• [AIM OF THE TASK]: Set out everything from the line containing "Image resolution: width=1080" down to the line containing "(x=870, y=68)" as a Markdown table with two columns, No. and Line. Number the lines in order, include both ends, and omit blank lines.
=== STORED ROWS ===
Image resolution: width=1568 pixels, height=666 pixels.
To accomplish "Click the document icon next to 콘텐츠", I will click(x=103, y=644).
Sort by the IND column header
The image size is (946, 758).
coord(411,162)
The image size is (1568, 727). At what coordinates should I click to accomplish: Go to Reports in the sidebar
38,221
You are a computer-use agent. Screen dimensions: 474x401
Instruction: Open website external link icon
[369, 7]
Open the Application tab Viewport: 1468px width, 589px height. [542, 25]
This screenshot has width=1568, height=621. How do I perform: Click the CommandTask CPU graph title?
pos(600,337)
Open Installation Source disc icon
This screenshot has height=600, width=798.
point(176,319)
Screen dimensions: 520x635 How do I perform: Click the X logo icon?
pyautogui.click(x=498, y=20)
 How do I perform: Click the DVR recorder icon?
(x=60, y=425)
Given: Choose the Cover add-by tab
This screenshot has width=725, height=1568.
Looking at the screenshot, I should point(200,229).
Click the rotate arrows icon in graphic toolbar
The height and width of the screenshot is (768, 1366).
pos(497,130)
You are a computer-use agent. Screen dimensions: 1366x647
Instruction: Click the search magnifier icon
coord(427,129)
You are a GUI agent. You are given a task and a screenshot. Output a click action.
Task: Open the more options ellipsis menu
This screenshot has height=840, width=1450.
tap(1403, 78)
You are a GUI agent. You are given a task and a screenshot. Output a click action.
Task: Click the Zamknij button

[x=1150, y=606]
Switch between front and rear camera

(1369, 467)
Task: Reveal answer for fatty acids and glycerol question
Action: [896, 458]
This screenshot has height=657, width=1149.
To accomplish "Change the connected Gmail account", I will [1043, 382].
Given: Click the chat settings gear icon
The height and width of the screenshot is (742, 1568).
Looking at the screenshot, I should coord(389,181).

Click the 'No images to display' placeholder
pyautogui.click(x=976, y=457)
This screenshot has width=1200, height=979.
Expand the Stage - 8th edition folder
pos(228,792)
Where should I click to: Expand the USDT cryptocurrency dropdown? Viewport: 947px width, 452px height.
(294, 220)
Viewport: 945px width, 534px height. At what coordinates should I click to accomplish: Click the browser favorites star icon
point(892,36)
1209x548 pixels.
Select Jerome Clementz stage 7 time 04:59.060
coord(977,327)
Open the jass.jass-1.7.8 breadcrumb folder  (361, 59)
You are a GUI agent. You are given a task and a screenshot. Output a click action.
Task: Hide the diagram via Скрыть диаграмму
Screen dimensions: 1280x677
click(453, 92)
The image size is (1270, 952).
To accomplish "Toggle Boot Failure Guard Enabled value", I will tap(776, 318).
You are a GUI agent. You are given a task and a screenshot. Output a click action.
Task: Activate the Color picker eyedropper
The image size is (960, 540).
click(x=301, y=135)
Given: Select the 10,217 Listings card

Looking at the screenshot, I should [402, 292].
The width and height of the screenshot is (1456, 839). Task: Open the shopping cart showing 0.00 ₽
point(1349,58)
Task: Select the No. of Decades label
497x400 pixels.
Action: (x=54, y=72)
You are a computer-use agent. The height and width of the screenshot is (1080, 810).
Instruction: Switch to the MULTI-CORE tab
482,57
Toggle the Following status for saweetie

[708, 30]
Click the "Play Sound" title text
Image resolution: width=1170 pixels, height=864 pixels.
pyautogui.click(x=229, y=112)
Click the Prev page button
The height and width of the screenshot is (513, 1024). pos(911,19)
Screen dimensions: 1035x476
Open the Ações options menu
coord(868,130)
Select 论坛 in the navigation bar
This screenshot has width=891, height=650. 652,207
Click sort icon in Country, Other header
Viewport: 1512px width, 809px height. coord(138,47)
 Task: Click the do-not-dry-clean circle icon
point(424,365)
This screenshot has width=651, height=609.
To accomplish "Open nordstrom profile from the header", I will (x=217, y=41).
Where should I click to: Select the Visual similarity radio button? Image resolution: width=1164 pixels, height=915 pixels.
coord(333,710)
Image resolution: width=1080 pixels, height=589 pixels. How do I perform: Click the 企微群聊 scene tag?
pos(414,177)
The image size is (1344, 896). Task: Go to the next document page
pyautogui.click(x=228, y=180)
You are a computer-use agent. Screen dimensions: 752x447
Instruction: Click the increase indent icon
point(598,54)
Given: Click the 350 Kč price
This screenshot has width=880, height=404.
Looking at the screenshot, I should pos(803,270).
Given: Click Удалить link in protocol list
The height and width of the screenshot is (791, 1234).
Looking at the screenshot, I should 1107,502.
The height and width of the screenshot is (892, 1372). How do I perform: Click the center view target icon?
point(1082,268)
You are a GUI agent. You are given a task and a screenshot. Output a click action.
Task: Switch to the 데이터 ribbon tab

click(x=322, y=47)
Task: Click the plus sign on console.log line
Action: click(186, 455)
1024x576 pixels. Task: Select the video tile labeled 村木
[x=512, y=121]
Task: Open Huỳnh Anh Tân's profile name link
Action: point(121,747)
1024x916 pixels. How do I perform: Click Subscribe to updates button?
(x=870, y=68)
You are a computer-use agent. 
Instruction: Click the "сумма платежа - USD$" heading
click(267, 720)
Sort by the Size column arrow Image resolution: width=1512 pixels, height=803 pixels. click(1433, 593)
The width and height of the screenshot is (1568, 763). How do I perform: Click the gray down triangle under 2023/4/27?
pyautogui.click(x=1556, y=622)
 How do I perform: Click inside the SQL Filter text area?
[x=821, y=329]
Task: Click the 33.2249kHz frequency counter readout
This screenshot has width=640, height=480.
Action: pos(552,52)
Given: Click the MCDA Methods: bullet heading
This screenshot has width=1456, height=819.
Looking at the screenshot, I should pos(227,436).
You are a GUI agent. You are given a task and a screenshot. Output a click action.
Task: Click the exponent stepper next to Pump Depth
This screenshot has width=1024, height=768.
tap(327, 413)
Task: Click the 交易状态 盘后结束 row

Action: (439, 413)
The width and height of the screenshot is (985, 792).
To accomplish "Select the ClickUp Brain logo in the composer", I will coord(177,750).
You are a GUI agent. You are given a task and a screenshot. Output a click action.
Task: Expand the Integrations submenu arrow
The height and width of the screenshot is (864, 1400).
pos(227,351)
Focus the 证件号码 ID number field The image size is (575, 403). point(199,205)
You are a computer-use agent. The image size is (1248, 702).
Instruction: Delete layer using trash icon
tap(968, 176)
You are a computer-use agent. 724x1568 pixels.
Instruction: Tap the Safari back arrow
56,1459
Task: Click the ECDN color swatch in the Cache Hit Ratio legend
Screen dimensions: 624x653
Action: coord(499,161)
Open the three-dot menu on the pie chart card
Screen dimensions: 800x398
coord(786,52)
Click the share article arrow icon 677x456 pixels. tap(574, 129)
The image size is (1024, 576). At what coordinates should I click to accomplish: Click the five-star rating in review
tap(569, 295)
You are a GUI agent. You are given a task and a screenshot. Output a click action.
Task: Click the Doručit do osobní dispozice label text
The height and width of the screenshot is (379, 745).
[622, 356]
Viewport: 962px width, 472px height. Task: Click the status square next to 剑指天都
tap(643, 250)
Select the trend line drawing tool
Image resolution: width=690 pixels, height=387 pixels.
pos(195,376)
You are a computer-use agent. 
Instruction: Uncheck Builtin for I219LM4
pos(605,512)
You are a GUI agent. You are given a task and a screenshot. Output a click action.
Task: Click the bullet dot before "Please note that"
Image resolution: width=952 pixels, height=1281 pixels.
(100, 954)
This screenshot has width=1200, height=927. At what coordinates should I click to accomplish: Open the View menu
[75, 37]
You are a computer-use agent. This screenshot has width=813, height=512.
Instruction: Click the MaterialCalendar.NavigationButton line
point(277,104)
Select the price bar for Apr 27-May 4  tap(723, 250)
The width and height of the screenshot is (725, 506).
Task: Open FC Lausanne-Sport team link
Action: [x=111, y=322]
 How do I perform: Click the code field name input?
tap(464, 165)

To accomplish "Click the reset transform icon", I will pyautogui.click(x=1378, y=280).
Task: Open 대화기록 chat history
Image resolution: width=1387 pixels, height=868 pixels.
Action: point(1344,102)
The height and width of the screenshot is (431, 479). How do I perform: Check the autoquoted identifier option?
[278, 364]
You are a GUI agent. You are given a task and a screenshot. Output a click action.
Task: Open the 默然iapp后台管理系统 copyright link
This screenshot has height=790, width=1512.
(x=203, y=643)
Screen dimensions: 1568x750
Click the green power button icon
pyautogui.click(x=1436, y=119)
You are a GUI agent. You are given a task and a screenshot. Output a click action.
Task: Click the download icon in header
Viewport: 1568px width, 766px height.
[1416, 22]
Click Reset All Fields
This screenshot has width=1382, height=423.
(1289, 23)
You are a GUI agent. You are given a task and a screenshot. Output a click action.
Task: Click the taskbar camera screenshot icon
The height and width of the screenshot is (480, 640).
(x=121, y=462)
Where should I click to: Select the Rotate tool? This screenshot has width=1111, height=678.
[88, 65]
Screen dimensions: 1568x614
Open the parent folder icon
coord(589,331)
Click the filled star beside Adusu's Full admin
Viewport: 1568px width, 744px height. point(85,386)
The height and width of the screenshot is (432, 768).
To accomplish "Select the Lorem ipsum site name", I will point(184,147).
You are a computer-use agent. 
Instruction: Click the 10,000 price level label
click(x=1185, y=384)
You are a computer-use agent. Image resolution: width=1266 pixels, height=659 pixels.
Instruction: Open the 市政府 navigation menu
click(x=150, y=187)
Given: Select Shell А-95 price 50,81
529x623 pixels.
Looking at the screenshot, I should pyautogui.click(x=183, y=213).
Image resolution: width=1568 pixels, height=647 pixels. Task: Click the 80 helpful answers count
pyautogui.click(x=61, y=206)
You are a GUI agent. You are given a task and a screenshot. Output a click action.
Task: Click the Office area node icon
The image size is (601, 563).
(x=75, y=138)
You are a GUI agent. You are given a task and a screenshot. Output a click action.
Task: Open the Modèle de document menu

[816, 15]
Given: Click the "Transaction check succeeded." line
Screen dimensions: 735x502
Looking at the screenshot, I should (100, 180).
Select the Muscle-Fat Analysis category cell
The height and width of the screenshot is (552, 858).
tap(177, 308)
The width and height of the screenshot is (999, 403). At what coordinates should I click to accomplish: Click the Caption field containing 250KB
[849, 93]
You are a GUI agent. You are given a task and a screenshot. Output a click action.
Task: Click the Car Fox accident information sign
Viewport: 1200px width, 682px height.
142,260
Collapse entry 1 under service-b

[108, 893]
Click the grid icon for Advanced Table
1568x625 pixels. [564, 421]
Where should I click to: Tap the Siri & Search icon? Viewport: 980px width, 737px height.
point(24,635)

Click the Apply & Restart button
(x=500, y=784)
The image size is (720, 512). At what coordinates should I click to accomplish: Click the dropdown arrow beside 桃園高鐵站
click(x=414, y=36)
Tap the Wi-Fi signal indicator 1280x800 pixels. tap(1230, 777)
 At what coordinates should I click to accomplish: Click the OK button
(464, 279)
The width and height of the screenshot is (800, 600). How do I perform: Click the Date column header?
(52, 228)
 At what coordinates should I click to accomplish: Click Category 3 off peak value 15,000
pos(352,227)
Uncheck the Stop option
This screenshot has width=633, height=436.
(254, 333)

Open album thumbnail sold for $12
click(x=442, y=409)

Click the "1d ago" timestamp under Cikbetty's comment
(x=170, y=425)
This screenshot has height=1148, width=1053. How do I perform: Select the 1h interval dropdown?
===
• [CORRECT RESULT]:
| No. | Line |
|---|---|
| 1 | Image resolution: width=1080 pixels, height=589 pixels. How do I perform: Click the 企微群聊 scene tag? |
| 2 | pos(414,177) |
| 3 | The image size is (1344, 896). Task: Go to the next document page |
| 4 | pyautogui.click(x=228, y=180) |
| 5 | You are a computer-use agent. Screen dimensions: 752x447 |
| 6 | Instruction: Click the increase indent icon |
| 7 | point(598,54) |
| 8 | Given: Click the 350 Kč price |
| 9 | This screenshot has width=880, height=404. |
| 10 | Looking at the screenshot, I should pos(803,270). |
| 11 | Given: Click Удалить link in protocol list |
| 12 | The height and width of the screenshot is (791, 1234). |
| 13 | Looking at the screenshot, I should 1107,502. |
| 14 | The height and width of the screenshot is (892, 1372). How do I perform: Click the center view target icon? |
| 15 | point(1082,268) |
| 16 | You are a GUI agent. You are given a task and a screenshot. Output a click action. |
| 17 | Task: Switch to the 데이터 ribbon tab |
| 18 | click(x=322, y=47) |
| 19 | Task: Click the plus sign on console.log line |
| 20 | Action: click(186, 455) |
| 21 | 1024x576 pixels. Task: Select the video tile labeled 村木 |
| 22 | [x=512, y=121] |
| 23 | Task: Open Huỳnh Anh Tân's profile name link |
| 24 | Action: point(121,747) |
| 25 | 1024x916 pixels. How do I perform: Click Subscribe to updates button? |
| 26 | (x=870, y=68) |